### [TASK STATEMENT]
Put every line of the rows below into a Markdown table with the columns "Line" and "Content", numbering the lines and skipping blank ones. Leave the pictures out.

___ ENTRIES ___

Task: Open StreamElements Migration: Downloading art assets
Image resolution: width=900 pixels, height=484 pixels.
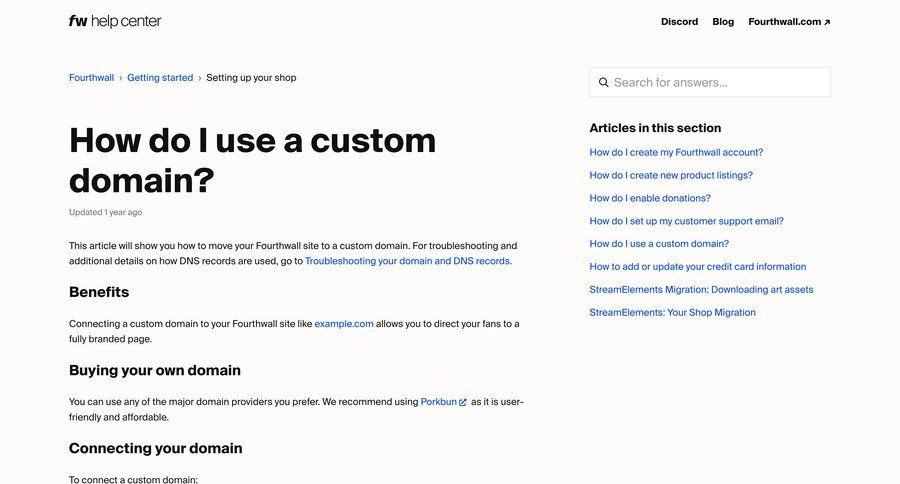Action: (701, 290)
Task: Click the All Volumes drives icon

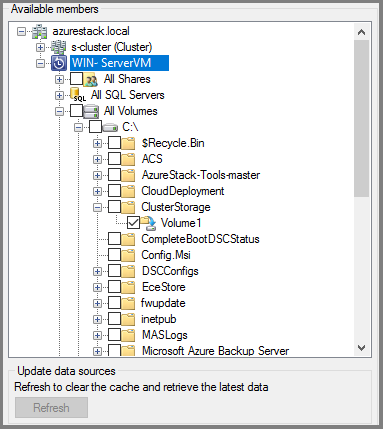Action: tap(91, 111)
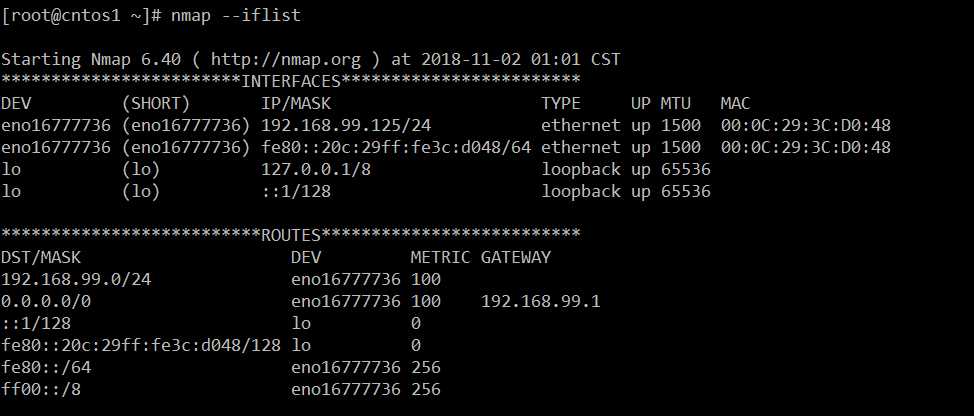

___

### [FINAL RESULT]
| Line | Content |
|---|---|
| 1 | Task: Open StreamElements Migration: Downloading art assets |
| 2 | Image resolution: width=900 pixels, height=484 pixels. |
| 3 | Action: (701, 290) |
| 4 | Task: Click the All Volumes drives icon |
| 5 | Action: tap(91, 111) |